§ Available records
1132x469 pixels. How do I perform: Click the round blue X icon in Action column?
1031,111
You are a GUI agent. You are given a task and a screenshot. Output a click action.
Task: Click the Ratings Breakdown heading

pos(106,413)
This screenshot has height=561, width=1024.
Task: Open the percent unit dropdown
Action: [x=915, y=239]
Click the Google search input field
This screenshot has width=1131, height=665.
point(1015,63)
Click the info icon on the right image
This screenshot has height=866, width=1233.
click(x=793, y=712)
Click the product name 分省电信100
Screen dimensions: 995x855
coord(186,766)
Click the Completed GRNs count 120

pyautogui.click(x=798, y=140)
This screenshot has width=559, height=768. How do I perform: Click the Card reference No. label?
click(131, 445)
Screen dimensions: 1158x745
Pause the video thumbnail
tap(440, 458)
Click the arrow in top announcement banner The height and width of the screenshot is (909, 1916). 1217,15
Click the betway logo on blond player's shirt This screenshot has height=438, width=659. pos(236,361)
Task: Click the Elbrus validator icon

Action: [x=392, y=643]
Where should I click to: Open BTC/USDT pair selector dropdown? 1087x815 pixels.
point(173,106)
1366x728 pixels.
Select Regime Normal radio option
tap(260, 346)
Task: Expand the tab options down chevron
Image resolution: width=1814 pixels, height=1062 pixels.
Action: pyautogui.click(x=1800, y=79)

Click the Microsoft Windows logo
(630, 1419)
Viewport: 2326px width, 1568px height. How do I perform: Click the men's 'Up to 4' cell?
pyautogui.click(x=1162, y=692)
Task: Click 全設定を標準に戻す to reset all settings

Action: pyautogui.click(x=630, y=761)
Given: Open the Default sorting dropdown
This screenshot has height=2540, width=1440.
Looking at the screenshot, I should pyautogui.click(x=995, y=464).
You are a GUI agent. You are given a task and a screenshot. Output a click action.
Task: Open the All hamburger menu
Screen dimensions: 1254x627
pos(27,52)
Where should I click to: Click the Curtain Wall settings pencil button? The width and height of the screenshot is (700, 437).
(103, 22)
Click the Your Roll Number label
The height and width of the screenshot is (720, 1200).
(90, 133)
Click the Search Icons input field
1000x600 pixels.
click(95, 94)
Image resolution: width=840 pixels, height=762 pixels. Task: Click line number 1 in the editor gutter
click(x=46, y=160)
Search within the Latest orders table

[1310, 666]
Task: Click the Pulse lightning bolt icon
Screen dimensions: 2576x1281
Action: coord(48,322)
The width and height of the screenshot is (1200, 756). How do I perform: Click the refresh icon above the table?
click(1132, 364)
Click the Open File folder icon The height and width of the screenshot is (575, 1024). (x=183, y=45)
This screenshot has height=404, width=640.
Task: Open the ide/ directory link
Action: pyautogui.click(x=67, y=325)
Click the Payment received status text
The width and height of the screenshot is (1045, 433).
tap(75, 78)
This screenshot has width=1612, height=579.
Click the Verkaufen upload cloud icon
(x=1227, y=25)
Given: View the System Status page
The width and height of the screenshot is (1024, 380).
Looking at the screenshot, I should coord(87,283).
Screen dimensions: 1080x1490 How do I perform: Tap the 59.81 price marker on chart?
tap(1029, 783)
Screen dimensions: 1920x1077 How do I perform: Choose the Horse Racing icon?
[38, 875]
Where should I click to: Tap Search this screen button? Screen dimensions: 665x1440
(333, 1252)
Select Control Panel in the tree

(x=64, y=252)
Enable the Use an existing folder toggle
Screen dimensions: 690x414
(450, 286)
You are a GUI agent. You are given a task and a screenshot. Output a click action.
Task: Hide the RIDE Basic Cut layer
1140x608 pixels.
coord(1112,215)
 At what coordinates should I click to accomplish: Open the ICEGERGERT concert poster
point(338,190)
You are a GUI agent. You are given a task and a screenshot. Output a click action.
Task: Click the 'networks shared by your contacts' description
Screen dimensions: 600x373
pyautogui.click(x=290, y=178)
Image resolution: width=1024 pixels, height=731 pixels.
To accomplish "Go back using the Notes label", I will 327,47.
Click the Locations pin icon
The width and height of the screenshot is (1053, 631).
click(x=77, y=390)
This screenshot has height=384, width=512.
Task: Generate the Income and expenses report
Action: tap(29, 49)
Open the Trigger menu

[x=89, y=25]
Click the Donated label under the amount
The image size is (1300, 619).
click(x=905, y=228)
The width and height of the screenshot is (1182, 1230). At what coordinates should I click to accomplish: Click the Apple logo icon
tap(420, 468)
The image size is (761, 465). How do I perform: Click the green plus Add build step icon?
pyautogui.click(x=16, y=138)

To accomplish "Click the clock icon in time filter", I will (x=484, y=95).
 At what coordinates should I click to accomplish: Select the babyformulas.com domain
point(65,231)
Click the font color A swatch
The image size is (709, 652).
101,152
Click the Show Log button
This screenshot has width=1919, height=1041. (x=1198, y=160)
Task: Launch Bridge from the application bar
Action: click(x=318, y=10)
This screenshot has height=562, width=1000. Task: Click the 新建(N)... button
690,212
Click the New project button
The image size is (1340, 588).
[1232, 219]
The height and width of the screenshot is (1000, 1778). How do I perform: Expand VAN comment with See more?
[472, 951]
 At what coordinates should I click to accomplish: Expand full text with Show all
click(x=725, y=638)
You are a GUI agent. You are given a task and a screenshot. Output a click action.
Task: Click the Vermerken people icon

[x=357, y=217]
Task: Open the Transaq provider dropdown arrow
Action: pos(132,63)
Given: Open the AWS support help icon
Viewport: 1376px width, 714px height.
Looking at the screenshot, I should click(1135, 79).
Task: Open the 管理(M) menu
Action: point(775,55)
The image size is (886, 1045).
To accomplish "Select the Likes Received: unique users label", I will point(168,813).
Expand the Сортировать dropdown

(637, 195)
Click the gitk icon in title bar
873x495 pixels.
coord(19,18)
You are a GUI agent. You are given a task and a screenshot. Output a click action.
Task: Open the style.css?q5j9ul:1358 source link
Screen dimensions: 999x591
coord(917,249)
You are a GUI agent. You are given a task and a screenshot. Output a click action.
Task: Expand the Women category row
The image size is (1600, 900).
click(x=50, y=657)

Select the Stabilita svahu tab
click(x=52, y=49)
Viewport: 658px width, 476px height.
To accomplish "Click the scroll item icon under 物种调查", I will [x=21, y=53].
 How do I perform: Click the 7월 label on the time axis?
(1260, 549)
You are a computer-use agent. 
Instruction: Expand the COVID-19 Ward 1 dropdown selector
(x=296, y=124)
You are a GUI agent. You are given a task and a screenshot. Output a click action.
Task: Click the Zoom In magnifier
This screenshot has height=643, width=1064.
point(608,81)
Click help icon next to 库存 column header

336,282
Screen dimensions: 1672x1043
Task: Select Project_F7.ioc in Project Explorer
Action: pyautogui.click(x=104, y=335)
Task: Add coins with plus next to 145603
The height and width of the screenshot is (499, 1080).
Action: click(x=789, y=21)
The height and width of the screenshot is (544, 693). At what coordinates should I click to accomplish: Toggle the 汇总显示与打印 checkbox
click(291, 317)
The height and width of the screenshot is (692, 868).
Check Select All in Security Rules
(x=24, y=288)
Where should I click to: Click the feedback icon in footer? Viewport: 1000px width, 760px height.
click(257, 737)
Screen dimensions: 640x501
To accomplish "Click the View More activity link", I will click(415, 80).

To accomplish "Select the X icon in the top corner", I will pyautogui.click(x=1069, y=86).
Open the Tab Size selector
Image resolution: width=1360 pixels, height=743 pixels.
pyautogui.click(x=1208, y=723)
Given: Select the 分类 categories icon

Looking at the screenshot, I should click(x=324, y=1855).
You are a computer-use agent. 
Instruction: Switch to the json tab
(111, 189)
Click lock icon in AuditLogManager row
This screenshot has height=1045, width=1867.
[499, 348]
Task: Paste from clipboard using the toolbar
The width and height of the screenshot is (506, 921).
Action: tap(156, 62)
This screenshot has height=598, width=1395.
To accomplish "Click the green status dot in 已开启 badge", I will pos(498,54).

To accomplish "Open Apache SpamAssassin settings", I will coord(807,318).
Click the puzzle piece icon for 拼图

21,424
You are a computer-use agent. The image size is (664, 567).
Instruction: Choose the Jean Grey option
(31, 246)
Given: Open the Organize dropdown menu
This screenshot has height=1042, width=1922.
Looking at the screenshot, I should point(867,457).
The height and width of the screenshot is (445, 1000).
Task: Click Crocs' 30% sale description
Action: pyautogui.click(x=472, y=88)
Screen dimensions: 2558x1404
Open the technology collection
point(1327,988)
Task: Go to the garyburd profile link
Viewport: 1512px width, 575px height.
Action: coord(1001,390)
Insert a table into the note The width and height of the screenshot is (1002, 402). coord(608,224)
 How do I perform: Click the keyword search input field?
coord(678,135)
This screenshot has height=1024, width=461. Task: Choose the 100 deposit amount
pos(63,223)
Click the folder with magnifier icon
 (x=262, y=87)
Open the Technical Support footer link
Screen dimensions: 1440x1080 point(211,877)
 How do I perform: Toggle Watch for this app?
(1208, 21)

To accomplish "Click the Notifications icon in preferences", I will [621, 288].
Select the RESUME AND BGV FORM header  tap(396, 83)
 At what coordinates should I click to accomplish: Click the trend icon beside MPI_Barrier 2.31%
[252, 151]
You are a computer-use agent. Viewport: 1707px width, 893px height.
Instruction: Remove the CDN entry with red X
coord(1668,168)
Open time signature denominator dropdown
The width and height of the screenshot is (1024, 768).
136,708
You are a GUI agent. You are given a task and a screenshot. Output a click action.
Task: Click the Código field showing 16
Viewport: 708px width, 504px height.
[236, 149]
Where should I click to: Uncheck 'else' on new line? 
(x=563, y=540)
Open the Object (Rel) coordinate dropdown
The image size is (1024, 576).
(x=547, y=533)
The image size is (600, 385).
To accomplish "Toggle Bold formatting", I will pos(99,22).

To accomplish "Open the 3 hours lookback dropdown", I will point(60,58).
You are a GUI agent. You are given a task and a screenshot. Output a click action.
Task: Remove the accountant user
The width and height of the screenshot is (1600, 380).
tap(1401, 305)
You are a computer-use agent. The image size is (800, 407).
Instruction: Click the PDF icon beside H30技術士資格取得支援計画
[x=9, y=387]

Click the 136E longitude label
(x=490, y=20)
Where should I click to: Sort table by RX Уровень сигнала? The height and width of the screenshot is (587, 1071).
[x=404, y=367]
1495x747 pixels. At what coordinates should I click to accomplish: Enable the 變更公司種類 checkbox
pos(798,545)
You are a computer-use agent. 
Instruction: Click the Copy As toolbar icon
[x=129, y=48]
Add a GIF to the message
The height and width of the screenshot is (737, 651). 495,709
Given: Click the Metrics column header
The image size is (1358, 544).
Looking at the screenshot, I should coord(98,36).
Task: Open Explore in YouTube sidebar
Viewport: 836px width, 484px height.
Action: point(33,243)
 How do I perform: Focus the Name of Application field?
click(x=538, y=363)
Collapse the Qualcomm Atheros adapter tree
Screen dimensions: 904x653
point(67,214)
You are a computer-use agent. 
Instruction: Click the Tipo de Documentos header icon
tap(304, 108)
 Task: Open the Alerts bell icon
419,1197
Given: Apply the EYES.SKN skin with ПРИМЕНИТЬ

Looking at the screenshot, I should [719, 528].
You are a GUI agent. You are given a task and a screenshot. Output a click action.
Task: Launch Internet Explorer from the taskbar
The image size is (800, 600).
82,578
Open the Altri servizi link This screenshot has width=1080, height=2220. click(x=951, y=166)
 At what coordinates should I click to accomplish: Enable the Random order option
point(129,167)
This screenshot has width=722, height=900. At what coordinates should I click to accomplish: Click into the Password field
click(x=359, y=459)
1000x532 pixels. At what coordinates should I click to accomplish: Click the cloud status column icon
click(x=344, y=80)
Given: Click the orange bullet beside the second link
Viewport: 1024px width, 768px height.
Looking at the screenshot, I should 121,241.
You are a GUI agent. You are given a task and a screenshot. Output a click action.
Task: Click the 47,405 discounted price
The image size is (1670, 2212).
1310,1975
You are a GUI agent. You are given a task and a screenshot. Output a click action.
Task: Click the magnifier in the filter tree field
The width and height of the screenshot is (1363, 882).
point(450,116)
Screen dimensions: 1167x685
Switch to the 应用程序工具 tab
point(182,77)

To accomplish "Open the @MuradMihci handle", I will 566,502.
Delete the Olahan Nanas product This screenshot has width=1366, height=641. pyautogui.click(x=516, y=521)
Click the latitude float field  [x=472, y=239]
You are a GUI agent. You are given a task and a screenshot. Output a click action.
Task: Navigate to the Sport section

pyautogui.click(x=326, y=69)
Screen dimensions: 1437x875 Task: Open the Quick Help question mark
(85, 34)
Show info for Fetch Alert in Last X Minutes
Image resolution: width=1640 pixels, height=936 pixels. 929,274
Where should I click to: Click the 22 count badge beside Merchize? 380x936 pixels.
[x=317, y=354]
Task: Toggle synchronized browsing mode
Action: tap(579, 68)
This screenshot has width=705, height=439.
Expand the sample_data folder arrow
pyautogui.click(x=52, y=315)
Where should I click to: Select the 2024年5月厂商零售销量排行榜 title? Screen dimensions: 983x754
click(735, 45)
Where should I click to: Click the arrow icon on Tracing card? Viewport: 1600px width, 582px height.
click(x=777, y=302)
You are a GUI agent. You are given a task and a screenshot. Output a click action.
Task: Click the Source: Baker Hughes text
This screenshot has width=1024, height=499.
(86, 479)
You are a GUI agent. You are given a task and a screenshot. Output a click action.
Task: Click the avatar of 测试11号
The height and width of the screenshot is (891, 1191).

§ Exercise description
Tail of the listing, starting at the line with "Task: Click the avatar of 测试11号" and ending at the last line: output it exactly and add nothing.

§ Solution to the exercise
Task: Click the avatar of 测试11号
The height and width of the screenshot is (891, 1191).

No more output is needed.